そこからは星奏達は何も言わずに黙々と修復を続ける。
するとぬい終わったのか雫は立ち上がり少し暗い雰囲気を出しながら俺に近づいてくる。
「鯉は?」
「患者の手術は無事成功しました」
でしょうねと思っていると雫はすぐに手の形をお金の形にする。
「指名された手術なので大体10万円になります」
「ヤブ医者かよ。ていうか俺、そんなに持ってない」
「しょうがないですね。でしたら竜の持ってるエロ本でも見せてくれてらチャラにしてあげましょう」
「お前、発情期か?俺が買い物に行く時もこんな話だったし」
雫が心外だと言いたげな顔をする。
「ていうか俺、エロ本なんて持ってないし」
「嘘だ!」
「星奏、雫が壊れた」
「まぁ春だし。

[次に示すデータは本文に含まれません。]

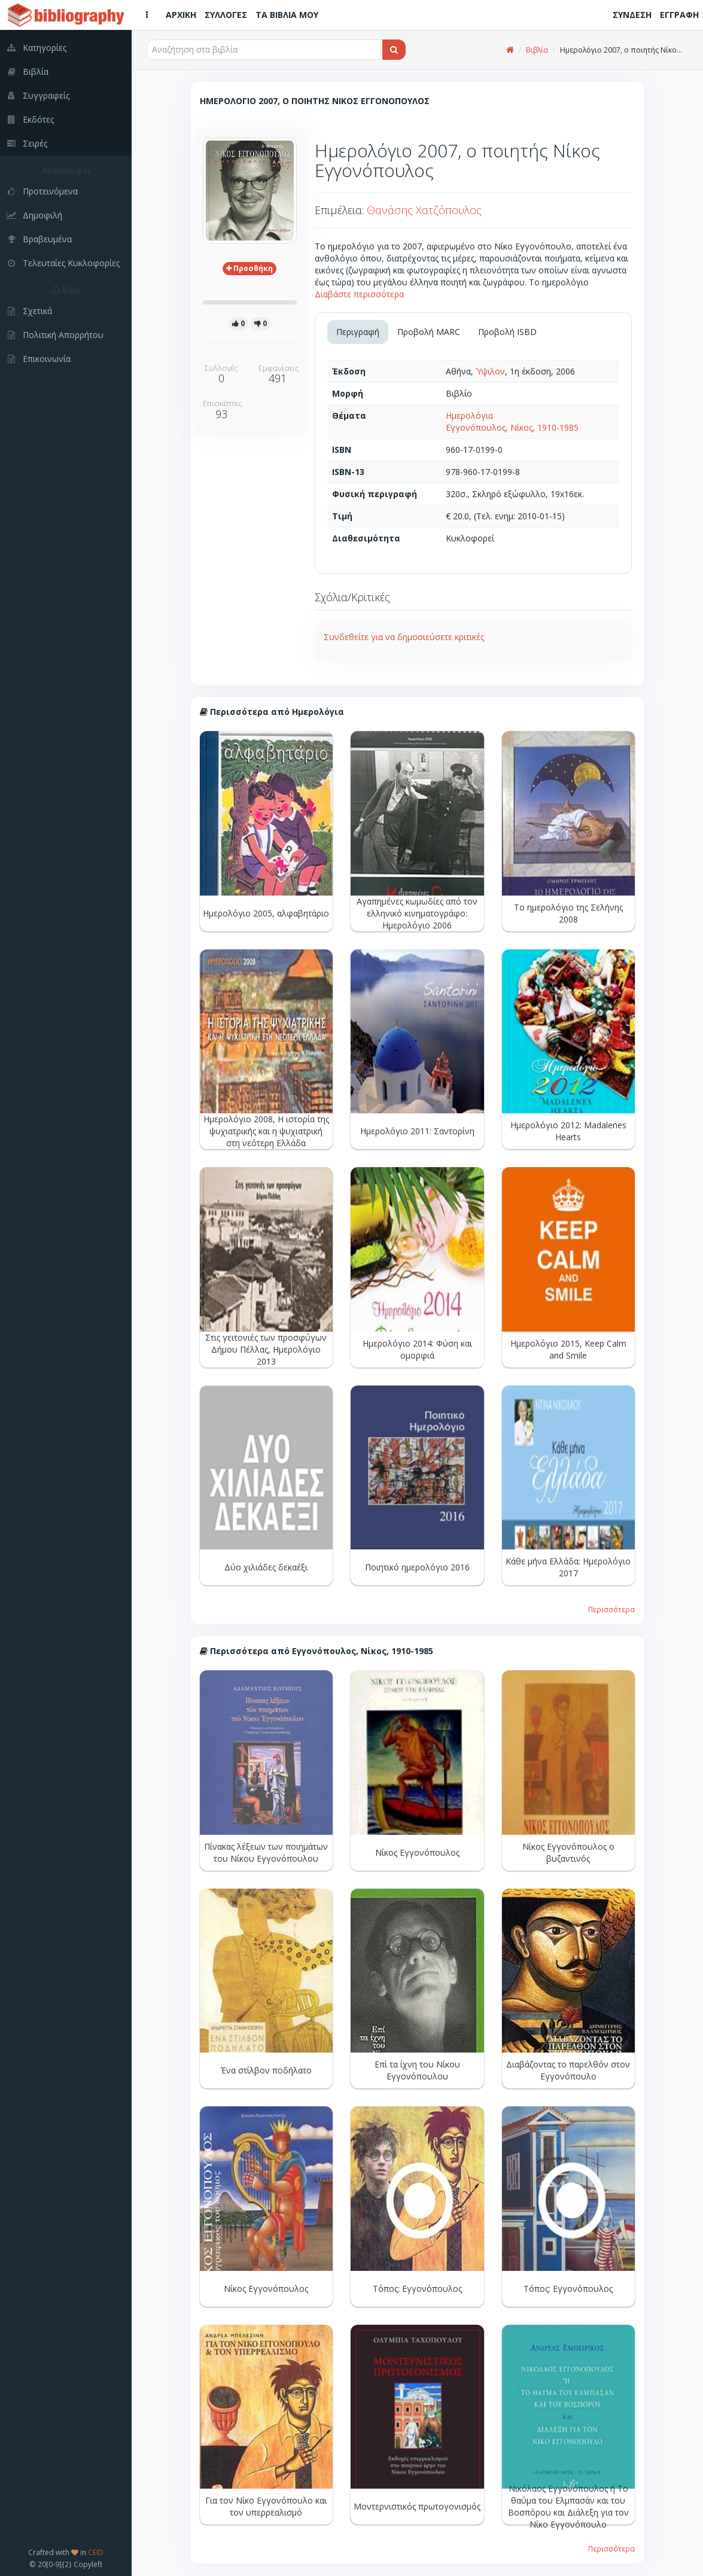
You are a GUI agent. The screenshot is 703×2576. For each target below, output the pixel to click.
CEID (96, 2552)
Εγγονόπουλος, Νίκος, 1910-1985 (512, 427)
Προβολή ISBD (507, 331)
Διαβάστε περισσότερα (359, 294)
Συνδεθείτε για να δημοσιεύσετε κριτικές (404, 637)
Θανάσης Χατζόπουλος (424, 210)
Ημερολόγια (469, 415)
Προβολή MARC (428, 331)
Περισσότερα (611, 1609)
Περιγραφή (357, 331)
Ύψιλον (490, 371)
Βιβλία (537, 50)
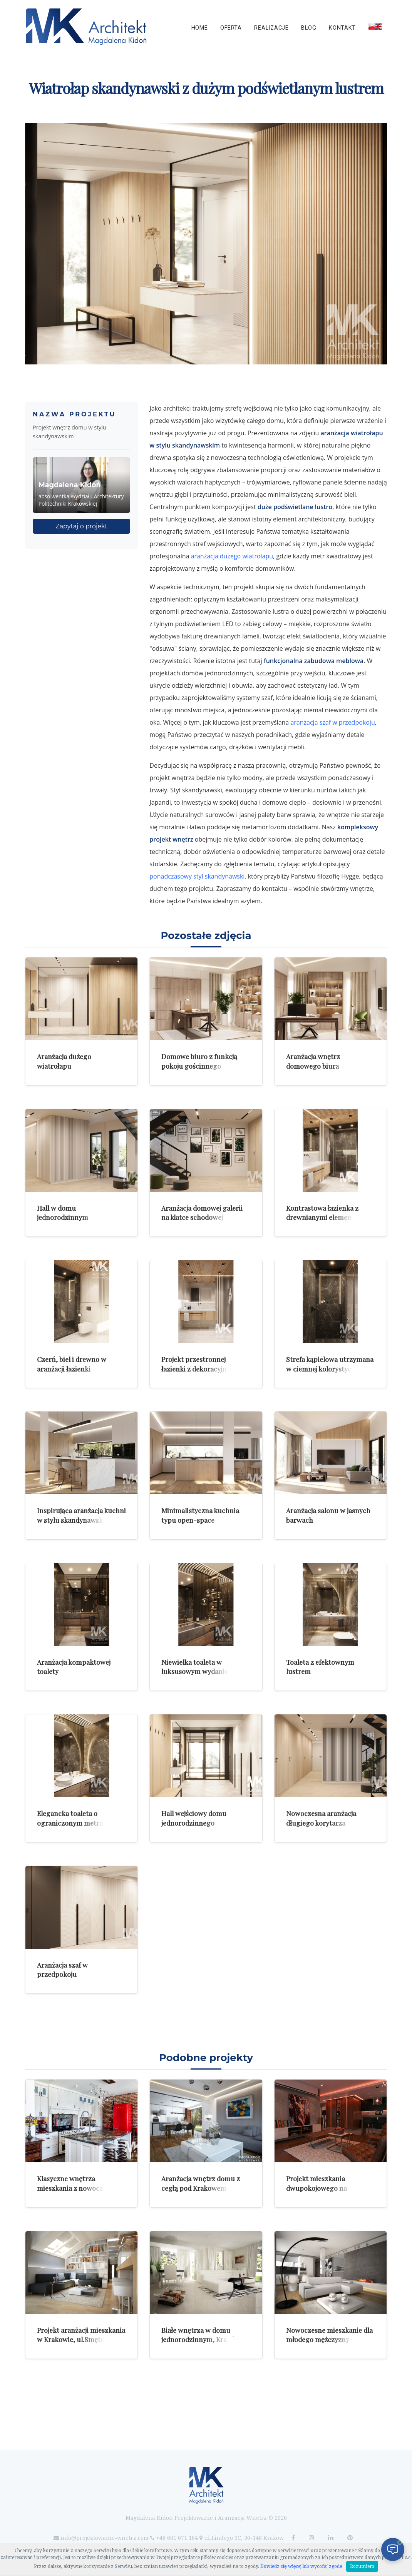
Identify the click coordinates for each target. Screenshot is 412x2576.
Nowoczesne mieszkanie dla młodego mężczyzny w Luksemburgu (329, 2339)
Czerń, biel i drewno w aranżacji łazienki (71, 1364)
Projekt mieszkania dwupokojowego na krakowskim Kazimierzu (324, 2188)
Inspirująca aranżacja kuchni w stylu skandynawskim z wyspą (81, 1520)
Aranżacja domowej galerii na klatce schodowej (202, 1212)
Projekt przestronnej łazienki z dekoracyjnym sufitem (198, 1368)
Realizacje (271, 28)
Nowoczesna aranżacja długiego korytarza (321, 1818)
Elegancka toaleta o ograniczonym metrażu (73, 1818)
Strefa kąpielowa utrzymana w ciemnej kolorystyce (329, 1364)
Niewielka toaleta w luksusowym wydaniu (195, 1666)
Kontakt (342, 28)
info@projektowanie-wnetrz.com (104, 2538)
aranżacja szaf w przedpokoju (332, 722)
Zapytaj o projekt (81, 526)
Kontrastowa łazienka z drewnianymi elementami (326, 1212)
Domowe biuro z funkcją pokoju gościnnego (199, 1061)
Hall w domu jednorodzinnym (62, 1212)
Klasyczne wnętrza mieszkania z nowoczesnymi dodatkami (81, 2188)
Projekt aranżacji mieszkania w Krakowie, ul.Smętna (81, 2334)
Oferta (230, 28)
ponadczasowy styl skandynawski (197, 876)
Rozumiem (362, 2566)
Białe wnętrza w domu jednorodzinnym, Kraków (200, 2334)
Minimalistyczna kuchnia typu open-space (200, 1515)
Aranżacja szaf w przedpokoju (62, 1969)
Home (199, 28)
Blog (308, 28)
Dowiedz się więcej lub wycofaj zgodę (301, 2566)
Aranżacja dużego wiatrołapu (64, 1061)
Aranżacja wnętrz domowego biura (313, 1061)
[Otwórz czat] (392, 2549)
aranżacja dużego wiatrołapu (232, 556)
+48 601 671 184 (177, 2538)
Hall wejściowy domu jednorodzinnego (193, 1818)
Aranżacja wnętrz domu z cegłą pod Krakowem (200, 2183)
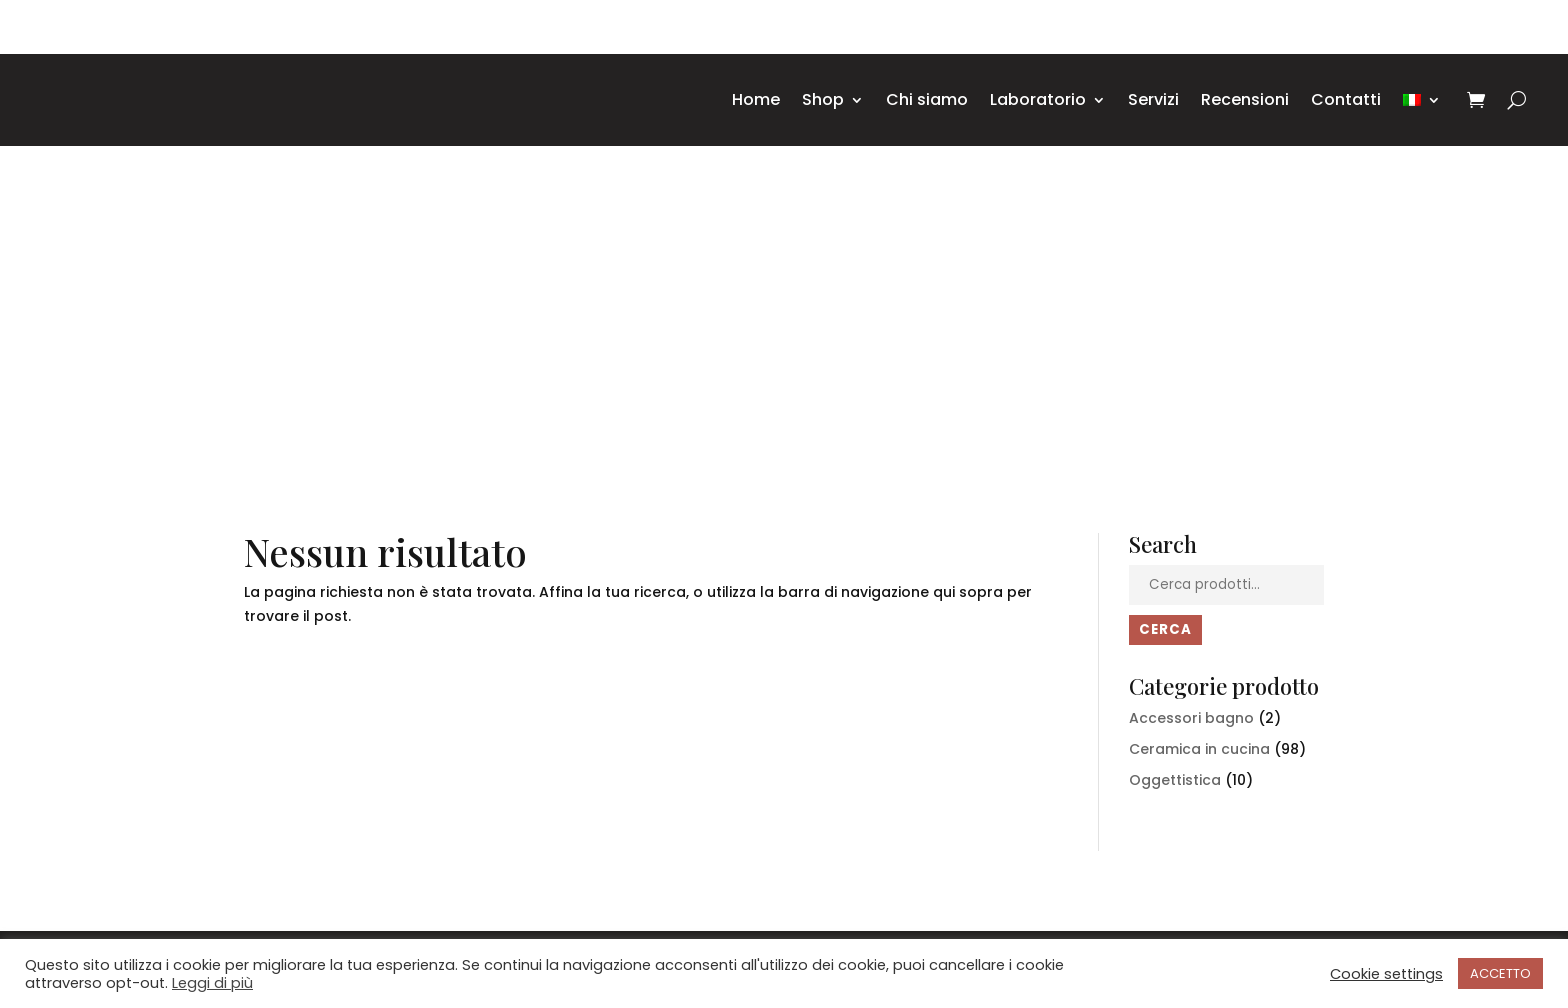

仕方ないだろ」
もうすぐ夏に入るんですよ。
今は梅雨なんだし。
「じゃあ部屋でも見せてもらおうかな」
「いいよ、別に。じゃあ俺もお前の部屋見るからな」
「なんでお互いに部屋を見せ合うんだ」
「星奏もだよ」
「は?」
星奏はかなり驚いた表情をする。
「当たり前でしょ。星奏だけ仲間はずれにはさせないよ」
「これは仲間はずれにされた方がいいのでは?と思うがまぁいいか」
なんで星奏は雫の時と俺の時とじゃこんなに対応に差が出るんだ。